Oggi, infatti, il Portogallo ha una disponibilità di 50-70 mila tonnellate di olio extravergine di oliva Arbequina da oliveti superintensivi non di grande qualità e neanche con una lunga shelf life. Le aspettative degli operatori è che proprio dal Portogallo, subito dopo le vacanze di Natale, possano arrivare le prime offerte di olio sotto i 4 euro/kg.
Intanto, dopo l’exploit dei prezzi dell’olio vergine di oliva, richiestissimo dagli italiani per le promozioni a scaffale a gennaio e febbraio, la quotazione è tornata a scendere a 3,75 euro/kg dopo essere arrivata a 3,9 euro/kg.
Anche l’olio lampante, di conseguenza, si sta assestando a 3,5 euro/kg o poco sotto.
E che la tendenza sia a riportare i prezzi verso i 4 euro/kg in Spagna lo dimostra anche l’indice delle quotazioni del Ministero dell’agricoltura spagnolo che riporta il prezzo medio della campagna per l’extravergine di oliva a 4,29 euro/kg.

A pesare sulle quotazioni internazionali dell’olio non è tanto la Grecia, che ha poco prodotto e di scarsa qualità, ma la Tunisia.

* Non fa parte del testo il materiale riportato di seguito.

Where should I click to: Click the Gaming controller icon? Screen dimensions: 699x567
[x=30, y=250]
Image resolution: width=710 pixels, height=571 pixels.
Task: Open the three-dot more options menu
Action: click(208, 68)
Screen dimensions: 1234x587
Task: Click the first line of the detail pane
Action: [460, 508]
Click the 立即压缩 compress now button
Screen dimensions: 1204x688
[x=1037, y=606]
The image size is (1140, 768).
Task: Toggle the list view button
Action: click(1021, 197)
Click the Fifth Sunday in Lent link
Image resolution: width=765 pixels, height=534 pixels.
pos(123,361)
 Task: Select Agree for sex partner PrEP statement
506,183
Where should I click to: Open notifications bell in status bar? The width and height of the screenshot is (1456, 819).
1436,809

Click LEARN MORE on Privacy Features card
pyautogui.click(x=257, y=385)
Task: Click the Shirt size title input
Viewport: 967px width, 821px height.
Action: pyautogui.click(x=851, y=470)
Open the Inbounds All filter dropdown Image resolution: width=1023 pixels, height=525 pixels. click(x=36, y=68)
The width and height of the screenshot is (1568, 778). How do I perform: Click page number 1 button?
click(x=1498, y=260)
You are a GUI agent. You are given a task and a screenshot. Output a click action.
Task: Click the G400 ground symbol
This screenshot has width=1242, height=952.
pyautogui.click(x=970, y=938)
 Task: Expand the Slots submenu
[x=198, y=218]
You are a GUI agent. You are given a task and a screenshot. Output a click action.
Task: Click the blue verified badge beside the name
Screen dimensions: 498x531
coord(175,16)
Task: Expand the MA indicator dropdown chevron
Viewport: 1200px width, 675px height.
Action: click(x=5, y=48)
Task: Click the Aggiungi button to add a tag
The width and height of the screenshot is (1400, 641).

Oggi è forse il prodotto più richiesto non solo per il prezzo basso ma anche perché risulta privo di contaminanti e pesticidi. E’ probabilmente, come media di mercato, l’olio commerciale con il più basso livello di MOAH dell’intero Mediterraneo. Le minacce del governo tunisino a non vendere sotto a 3,5 euro/kg stanno producendo i loro effetti e i frantoi stanno effettivamente rifiutando proposte a 3,2-3,3 euro/kg, quando invece erano disposti ad assecondare quotazioni di 2,6-2,8 euro/kg fino a pochi giorni prima, ma l’incognita è rappresentata dalla capacità del sistema di resistere. La capacità di stoccaggio della Tunisia non supera le 250 mila tonnellate a fronte di una produzione stimata di 450-500 mila tonnellate. A gennaio i serbatoi saranno pieni e sarà allora che si comprenderà la vera dinamica del mercato.